▶ _Task to carry out_:
Only lines with the word "This" belong in the answer; copy them from the records below.

▶ _Source material_:
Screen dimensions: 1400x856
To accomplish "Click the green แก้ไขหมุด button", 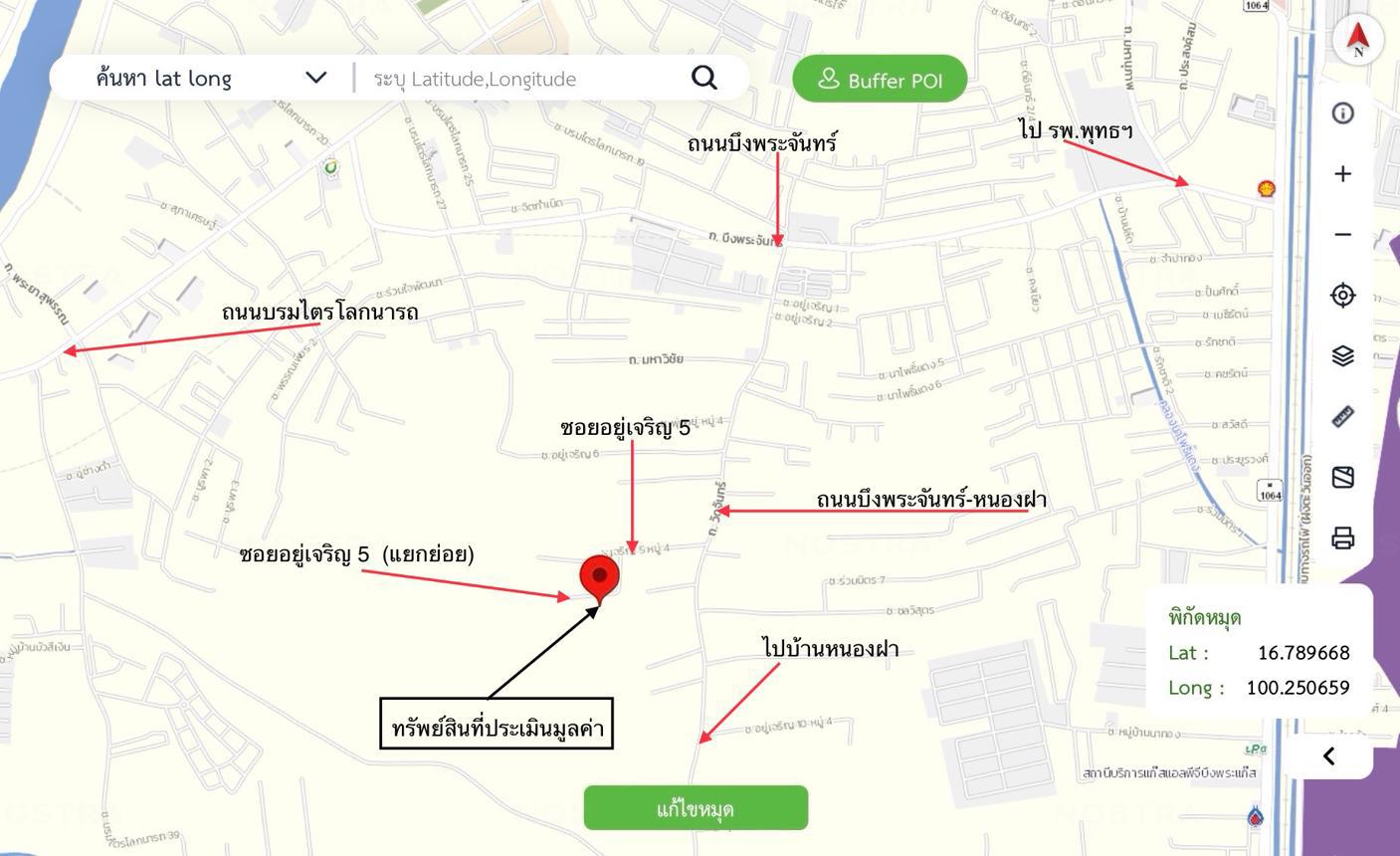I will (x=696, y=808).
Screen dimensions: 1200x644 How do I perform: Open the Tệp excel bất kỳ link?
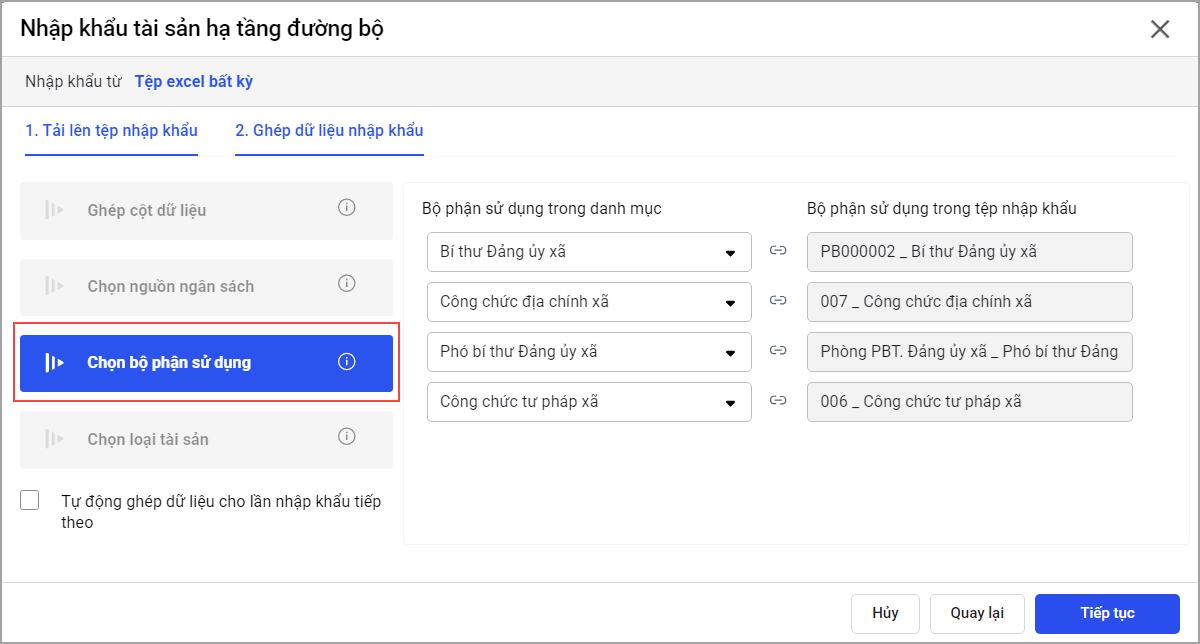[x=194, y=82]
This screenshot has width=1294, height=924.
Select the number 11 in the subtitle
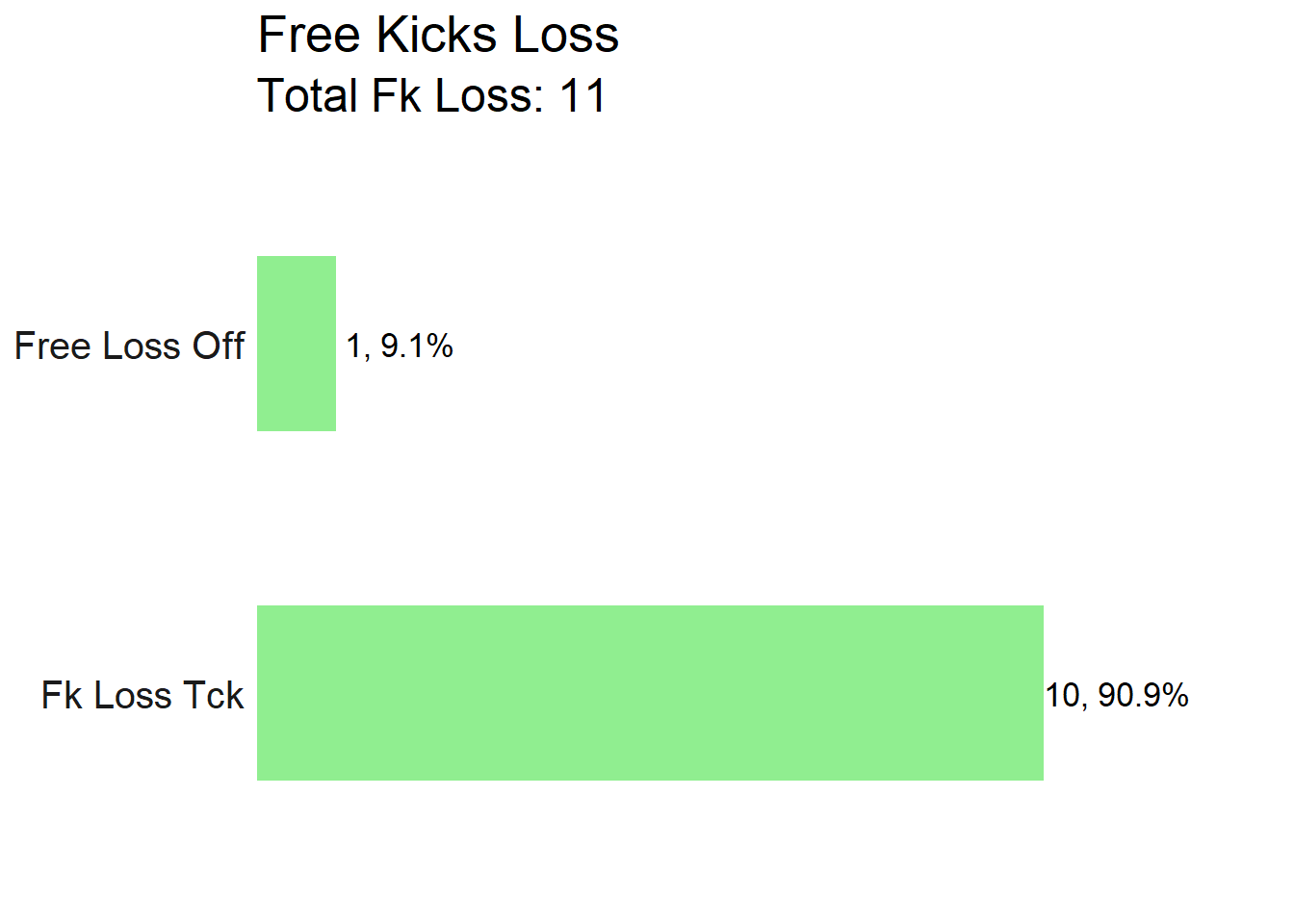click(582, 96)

* * *

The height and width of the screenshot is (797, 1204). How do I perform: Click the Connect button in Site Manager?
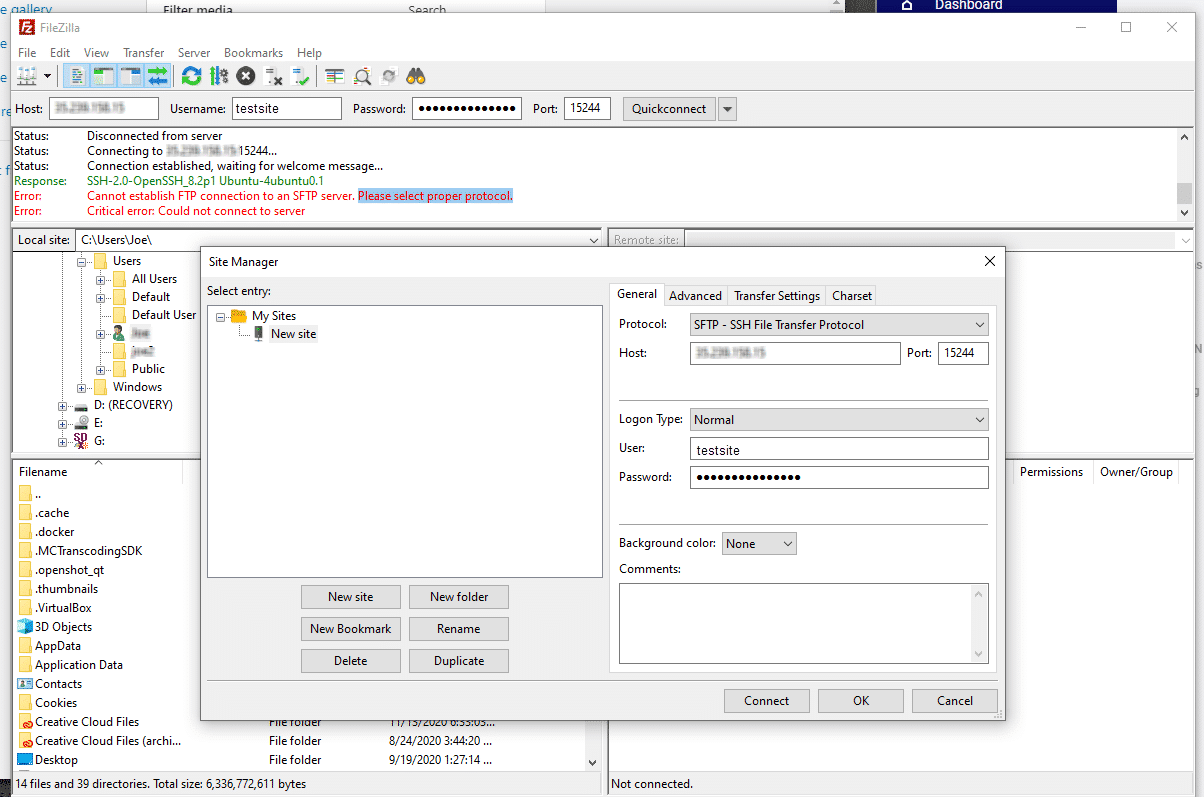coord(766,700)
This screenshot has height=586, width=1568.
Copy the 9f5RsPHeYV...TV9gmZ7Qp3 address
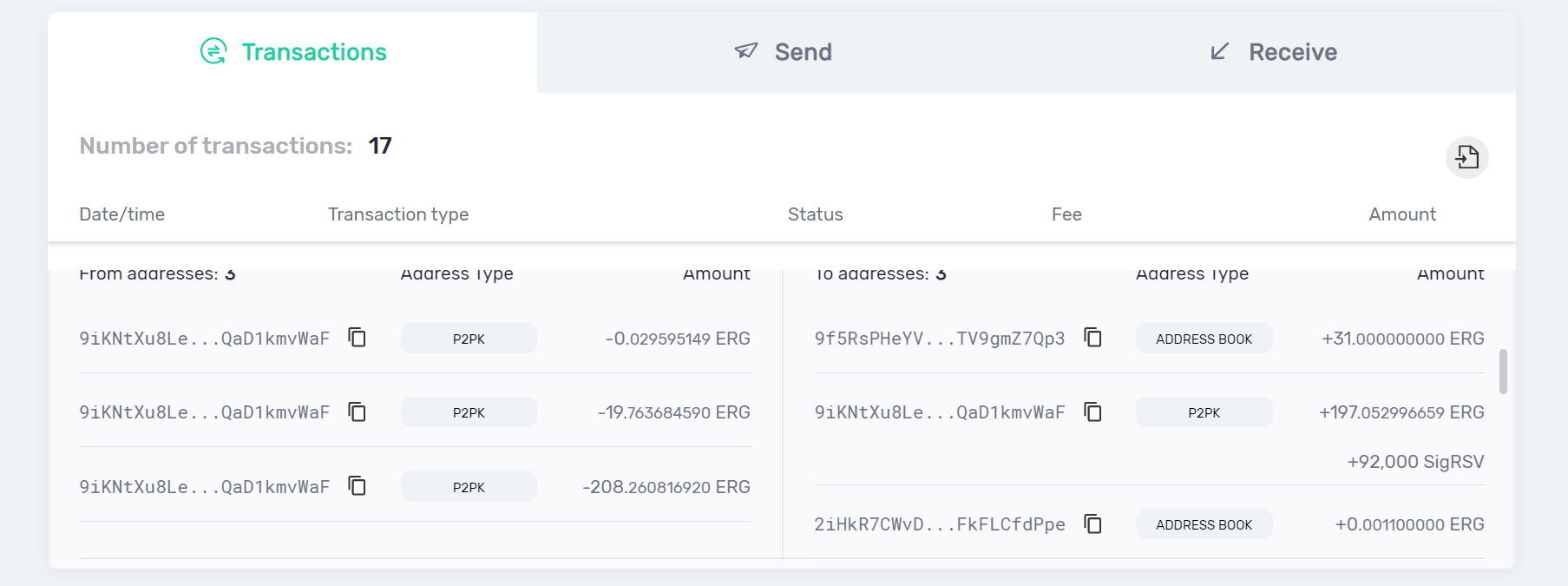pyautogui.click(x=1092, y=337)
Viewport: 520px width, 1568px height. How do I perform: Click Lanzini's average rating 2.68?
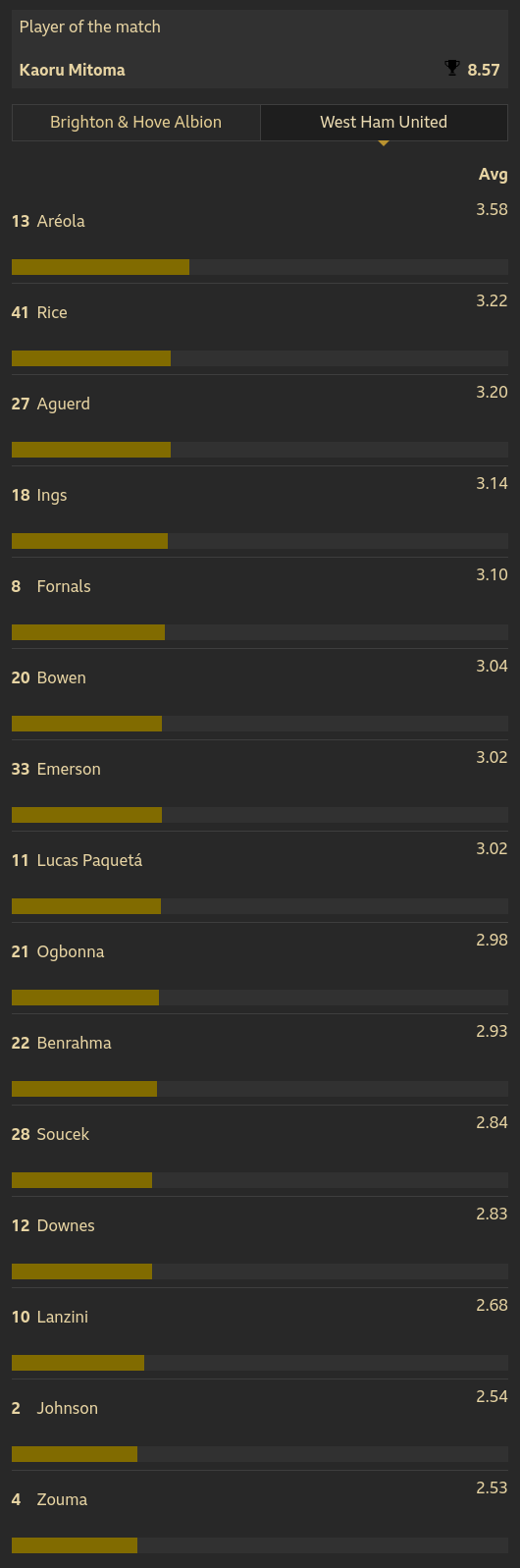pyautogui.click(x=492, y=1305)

▶ _Reply_:
This screenshot has width=1294, height=924.
This screenshot has height=586, width=1568.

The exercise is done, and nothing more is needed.